The way you describe the construction would put enormoue weight on the concrete slab. To expect no settling is not logical.
I would recommend cutting through the concrete at various places and pouring footings below the frost line. The number and location of these footings would need to be planned out.
Ron


----------



## joedelli (Apr 23, 2011)

Ron, I appreciate the comments. However, I should have said that the concrete patio has done its settling after 30 years. We built the patio digging down to stable gravel, compacted and re-enforced with wire and the concrete was high psi commercial grade.

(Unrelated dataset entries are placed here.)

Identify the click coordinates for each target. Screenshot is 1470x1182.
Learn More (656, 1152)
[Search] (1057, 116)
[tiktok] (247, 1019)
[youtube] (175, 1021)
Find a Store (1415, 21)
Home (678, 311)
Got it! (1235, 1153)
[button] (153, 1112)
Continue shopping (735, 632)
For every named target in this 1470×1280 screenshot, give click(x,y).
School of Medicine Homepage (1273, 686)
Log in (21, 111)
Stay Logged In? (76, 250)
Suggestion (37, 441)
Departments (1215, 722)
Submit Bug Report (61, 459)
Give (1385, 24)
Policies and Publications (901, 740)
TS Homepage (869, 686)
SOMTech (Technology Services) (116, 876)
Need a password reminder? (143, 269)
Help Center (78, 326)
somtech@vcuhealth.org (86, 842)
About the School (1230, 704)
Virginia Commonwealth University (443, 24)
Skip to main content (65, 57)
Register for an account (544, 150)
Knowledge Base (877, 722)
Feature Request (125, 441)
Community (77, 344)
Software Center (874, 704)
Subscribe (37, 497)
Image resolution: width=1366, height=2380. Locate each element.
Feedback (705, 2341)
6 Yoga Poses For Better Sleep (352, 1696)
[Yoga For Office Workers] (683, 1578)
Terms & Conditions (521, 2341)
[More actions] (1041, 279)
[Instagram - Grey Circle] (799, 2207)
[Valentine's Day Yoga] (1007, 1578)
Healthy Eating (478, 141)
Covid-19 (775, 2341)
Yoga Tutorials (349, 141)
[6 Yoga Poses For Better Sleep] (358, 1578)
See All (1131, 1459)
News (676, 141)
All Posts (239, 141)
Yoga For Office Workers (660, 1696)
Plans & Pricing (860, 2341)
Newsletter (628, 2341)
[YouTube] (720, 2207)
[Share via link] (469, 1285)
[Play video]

As far as weight disbursement, I planned on using concrete blocks for support (much like the precast deck piers) under the deck framing. I forgot to mention that I may have to secure the deck to the concrete to meet code. But it still has to be a floating deck.


----------



## Ron6519 (Mar 28, 2007)

joedelli said:


> Ron, I appreciate the comments. However, I should have said that the concrete patio has done its settling after 30 years. We built the patio digging down to stable gravel, compacted and re-enforced with wire and the concrete was high psi commercial grade. As far as weight disbursement, I planned on using concrete blocks for support (much like the precast deck piers) under the deck framing. I forgot to mention that I may have to secure the deck to the concrete to meet code. But it still has to be a floating deck.


I was aware of what you were going to do. I'm just telling you it's the wrong way of doing it.
You can do it anyway you want. But you posted here for a reason, so my advice was meant to enlighten you.
There will be others who will give advice. See what they say.
Ron


----------



## blewline (Aug 22, 2012)

The right way to do it is remove the concrete patio and follow Rom's recommendations of posts that a cemented into the ground below the frost line period. Anything else is then removing the concrete slab would be a mistake. It couldn't take more then a day or two to remove the concrete and should be around 5 cubic yard if it's pure concrete and perhaps up to $10 if it's not clean.


----------